Dilemma: Kill birds to save fish?
ASTORIA, Ore. – Dredging decades ago to aid Columbia River shippers also helped seabirds known as double-crested cormorants by creating a flat, sandy island ideal for nesting and feeding on young salmon and steelhead headed for the Pacific Ocean.
Now, the population of the cormorants on East Sand Island has burgeoned from about 100 breeding pairs to 14,900 of the pairs, and a federal agency wants to have thousands of the seabirds shot to protect the fish, including some that are protected and deemed endangered.
At a recent open house held by the U.S. Army Corps of Engineers on the proposal, Tommy Huntington, of Cannon Beach, acknowledged that anglers feel strongly about fish runs being depleted but expressed consternation at the plan to shoot the birds.

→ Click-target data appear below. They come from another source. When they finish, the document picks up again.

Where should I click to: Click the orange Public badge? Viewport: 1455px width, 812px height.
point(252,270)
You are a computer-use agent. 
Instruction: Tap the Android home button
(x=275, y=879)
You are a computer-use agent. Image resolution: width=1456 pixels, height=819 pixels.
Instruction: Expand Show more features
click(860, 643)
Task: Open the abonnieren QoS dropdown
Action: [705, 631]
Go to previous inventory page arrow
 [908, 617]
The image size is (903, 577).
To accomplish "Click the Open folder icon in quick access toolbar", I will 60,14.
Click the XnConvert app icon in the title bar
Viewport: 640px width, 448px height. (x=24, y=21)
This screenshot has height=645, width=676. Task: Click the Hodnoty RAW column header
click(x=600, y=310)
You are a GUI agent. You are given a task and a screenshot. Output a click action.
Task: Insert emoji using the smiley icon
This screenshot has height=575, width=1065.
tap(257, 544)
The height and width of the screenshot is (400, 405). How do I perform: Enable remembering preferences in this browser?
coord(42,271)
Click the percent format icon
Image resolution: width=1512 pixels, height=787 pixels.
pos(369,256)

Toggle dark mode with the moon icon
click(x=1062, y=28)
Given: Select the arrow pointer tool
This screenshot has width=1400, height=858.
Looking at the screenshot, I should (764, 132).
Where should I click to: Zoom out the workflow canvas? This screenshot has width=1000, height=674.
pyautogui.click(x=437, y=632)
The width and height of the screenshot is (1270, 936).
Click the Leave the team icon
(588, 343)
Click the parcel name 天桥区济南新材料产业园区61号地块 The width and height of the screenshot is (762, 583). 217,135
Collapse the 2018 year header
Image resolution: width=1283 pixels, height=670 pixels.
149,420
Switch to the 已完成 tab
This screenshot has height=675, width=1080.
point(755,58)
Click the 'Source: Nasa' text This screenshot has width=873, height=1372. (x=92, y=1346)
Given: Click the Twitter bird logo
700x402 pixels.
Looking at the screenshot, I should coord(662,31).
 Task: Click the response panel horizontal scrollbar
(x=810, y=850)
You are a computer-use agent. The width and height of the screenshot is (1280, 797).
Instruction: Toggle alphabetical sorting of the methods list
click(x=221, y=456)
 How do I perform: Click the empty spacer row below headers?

“I can’t believe in this day and age we can’t come up with an alternative solution to killing things,” he said. “You have to kill one to save the other one? It doesn’t make any sense.”
The birds eat lots of endangered wild fish, as well as hatchery stocks – an estimated 11 million a year – mainly in May as the young fish head for their years in the ocean.
In June the engineers released its plan to kill 16,000 of the birds. A public comment period has been extended to Aug. 19.
The agency manages hydropower dams and dredges the Columbia River. It is required by the Endangered Species Act to come up with a management plan to control the seabird population.
The corps presented four options – three that didn’t call for killing any birds and the one it calls the preferred option.
The U.S. Fish and Wildlife Service would issue permits for the shooting, which would be carried out by the Wildlife Services agency of the U.S. Department of Agriculture in the preferred plan.